* [Exercise] Starting at the line that contains "Click the t> line below the values attribute" and ending after the line that contains "[x=99, y=97]", write the items out again with "Viewport" renamed to "Display area" and nothing else altered.

[Items from a data source]
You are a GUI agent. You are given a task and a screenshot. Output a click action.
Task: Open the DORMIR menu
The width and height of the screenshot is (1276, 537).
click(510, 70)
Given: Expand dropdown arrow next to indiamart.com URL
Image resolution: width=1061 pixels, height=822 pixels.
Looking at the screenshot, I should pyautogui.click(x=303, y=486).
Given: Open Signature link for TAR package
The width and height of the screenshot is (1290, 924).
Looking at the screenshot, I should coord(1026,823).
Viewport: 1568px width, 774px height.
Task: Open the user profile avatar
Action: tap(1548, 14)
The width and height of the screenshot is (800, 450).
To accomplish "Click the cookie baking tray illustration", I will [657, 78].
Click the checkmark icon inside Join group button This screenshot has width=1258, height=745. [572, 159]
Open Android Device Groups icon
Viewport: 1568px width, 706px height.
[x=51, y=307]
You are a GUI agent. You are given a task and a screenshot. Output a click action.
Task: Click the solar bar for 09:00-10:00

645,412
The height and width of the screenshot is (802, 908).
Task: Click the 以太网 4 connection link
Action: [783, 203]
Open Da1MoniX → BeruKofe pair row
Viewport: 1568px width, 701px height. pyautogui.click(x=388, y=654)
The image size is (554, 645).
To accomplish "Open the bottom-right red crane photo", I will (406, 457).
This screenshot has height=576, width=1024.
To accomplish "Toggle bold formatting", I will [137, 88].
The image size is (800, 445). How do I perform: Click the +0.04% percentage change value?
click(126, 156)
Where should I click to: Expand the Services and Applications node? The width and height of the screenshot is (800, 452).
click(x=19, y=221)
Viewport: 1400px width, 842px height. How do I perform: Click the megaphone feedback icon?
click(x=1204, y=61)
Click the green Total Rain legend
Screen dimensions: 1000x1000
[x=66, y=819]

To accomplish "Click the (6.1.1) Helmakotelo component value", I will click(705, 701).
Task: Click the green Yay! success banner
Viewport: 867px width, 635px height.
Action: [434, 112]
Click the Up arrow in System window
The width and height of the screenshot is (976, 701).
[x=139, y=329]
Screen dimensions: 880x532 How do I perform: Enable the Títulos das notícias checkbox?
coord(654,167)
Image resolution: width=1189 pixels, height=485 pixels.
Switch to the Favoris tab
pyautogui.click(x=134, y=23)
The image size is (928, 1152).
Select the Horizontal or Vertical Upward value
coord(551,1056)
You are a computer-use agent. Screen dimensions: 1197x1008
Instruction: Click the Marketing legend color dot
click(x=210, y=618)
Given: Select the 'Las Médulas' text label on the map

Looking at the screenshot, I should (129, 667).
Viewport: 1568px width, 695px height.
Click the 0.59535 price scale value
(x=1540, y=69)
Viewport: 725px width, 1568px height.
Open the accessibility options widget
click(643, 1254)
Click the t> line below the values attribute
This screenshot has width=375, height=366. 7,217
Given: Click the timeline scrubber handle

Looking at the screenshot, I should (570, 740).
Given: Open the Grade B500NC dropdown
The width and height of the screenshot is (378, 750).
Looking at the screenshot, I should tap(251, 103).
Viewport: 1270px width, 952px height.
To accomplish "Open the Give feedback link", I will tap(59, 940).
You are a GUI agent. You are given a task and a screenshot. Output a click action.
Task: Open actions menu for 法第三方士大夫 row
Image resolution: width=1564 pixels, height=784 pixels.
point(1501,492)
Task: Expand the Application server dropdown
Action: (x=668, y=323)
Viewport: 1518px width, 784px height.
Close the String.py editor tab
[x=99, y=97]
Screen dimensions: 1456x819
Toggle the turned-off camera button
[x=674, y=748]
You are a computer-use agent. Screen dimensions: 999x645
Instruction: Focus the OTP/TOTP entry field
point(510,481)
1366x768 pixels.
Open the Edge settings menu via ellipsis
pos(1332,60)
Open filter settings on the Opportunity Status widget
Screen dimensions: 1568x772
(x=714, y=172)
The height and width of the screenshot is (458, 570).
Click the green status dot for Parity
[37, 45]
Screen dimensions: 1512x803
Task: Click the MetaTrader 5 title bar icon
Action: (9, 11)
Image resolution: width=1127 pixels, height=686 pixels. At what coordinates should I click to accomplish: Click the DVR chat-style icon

* [Right answer]
Click the t> line below the values attribute
This screenshot has width=375, height=366. 7,217
Given: Click the timeline scrubber handle

Looking at the screenshot, I should (570, 740).
Given: Open the Grade B500NC dropdown
The width and height of the screenshot is (378, 750).
Looking at the screenshot, I should tap(251, 103).
Display area: 1270px width, 952px height.
To accomplish "Open the Give feedback link", I will tap(59, 940).
You are a GUI agent. You are given a task and a screenshot. Output a click action.
Task: Open actions menu for 法第三方士大夫 row
Image resolution: width=1564 pixels, height=784 pixels.
point(1501,492)
Task: Expand the Application server dropdown
Action: (x=668, y=323)
Display area: 1518px width, 784px height.
Close the String.py editor tab
[x=99, y=97]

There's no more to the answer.